(Part of a data file)
━━━━━━━━

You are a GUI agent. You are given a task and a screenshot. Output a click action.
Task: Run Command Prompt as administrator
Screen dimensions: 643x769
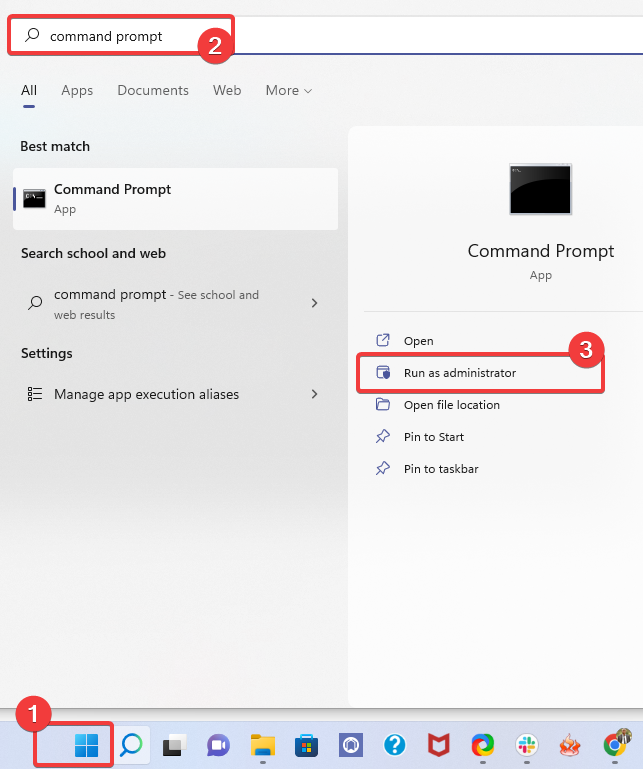(x=460, y=373)
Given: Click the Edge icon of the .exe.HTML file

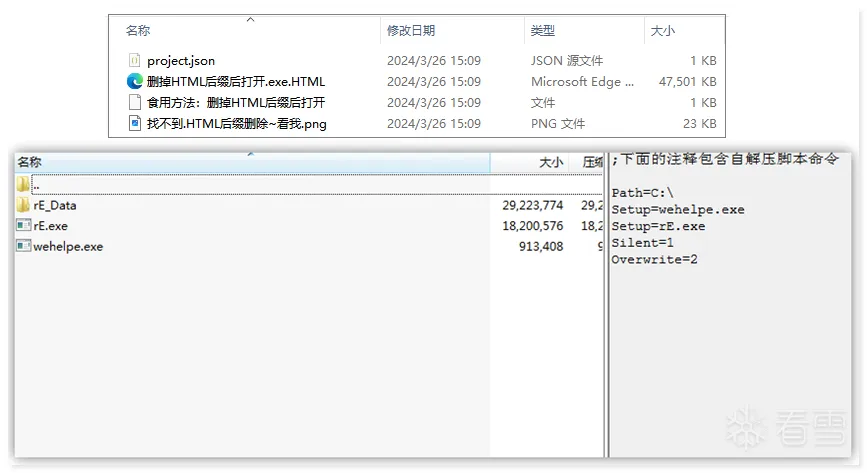Looking at the screenshot, I should pos(134,82).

━━━━━━━━

— WHAT YOU NEED TO DO —
Copy the items above word for word, leaving out the pictures.

— OUTPUT FOR THIS EXERCISE —
You are a GUI agent. You are given a task and a screenshot. Output a click action.
Task: Run Command Prompt as administrator
Screen dimensions: 643x769
(x=460, y=373)
Given: Click the Edge icon of the .exe.HTML file

Looking at the screenshot, I should pos(134,82).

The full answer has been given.